[Collected data entries]
::::
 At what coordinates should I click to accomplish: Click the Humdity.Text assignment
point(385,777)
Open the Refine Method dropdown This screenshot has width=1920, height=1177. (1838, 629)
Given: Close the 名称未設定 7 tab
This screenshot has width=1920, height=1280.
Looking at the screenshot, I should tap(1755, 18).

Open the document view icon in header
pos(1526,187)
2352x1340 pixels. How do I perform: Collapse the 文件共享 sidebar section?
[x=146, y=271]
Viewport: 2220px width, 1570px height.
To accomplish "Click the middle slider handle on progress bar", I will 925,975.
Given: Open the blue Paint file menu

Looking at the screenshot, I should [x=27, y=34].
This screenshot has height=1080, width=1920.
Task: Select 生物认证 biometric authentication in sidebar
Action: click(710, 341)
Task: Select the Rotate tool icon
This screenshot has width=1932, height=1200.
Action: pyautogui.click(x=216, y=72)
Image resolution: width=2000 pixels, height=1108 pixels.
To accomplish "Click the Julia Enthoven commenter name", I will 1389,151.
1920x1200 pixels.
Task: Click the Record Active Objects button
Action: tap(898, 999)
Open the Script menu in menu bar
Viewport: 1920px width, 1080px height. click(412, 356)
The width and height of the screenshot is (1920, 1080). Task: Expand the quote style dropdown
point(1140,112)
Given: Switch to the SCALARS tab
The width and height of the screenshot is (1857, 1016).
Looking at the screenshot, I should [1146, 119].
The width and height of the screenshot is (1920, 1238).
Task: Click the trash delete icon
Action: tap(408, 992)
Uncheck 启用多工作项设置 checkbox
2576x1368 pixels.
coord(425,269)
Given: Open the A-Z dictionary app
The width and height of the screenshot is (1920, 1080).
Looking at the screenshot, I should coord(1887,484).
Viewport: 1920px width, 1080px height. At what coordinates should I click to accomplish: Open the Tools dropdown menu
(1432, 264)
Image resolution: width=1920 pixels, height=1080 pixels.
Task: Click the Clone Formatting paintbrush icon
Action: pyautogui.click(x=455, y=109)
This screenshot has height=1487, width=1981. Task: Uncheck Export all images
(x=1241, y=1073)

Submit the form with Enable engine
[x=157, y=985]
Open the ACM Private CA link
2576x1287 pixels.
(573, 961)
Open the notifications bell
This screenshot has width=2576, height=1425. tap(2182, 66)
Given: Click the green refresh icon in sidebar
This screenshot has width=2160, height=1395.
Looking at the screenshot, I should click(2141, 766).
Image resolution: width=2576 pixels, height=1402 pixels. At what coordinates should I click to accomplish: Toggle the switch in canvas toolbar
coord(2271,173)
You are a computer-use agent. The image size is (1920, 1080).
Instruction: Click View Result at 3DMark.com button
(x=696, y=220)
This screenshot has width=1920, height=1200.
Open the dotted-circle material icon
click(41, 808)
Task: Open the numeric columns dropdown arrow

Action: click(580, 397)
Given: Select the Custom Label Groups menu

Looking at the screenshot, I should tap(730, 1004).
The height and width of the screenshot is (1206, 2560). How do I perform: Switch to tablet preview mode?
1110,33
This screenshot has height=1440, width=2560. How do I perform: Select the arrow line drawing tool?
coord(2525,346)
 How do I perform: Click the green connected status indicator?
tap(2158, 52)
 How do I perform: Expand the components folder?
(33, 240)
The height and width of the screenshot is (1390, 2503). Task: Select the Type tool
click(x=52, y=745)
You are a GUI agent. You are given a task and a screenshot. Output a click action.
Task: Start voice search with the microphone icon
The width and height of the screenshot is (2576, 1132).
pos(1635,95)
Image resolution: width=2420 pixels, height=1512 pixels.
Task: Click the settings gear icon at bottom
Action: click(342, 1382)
::::
Go over the data and return every line that includes the word "agent".

» **Your solution**:
You are a computer-use agent. The image size is (1920, 1080).
You are a GUI agent. You are given a task and a screenshot. Output a click action.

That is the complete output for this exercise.